____ DATA FOR THIS TASK

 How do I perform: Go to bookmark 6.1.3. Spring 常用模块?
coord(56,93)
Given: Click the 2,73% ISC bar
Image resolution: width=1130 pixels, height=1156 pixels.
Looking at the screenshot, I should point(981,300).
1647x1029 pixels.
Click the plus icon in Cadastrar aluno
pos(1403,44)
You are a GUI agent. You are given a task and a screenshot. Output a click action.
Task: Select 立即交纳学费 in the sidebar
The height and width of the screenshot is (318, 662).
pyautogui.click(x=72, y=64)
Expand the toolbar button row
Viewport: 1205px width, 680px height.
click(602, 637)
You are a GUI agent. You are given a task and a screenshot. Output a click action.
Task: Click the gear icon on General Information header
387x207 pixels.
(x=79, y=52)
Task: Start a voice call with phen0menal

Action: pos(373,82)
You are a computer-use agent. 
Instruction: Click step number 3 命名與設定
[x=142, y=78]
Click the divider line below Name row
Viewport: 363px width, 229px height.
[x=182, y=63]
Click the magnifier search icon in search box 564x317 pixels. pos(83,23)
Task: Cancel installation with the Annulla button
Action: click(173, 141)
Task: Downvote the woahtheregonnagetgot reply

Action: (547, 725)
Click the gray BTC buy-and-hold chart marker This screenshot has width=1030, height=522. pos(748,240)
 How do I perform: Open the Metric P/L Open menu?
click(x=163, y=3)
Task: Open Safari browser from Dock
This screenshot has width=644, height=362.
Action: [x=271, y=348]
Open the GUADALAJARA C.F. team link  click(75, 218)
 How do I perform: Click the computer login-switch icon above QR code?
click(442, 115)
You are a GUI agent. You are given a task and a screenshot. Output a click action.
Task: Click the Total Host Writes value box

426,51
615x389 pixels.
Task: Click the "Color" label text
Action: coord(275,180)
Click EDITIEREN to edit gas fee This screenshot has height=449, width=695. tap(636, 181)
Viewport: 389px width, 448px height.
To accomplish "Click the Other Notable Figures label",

________

Restate exactly, and only, every line from the one that contains "Task: Downvote the woahtheregonnagetgot reply" through the last line of the records.

Task: Downvote the woahtheregonnagetgot reply

Action: (547, 725)
Click the gray BTC buy-and-hold chart marker This screenshot has width=1030, height=522. pos(748,240)
 How do I perform: Open the Metric P/L Open menu?
click(x=163, y=3)
Task: Open Safari browser from Dock
This screenshot has width=644, height=362.
Action: [x=271, y=348]
Open the GUADALAJARA C.F. team link  click(75, 218)
 How do I perform: Click the computer login-switch icon above QR code?
click(442, 115)
You are a GUI agent. You are given a task and a screenshot. Output a click action.
Task: Click the Total Host Writes value box

426,51
615x389 pixels.
Task: Click the "Color" label text
Action: coord(275,180)
Click EDITIEREN to edit gas fee This screenshot has height=449, width=695. tap(636, 181)
Viewport: 389px width, 448px height.
To accomplish "Click the Other Notable Figures label",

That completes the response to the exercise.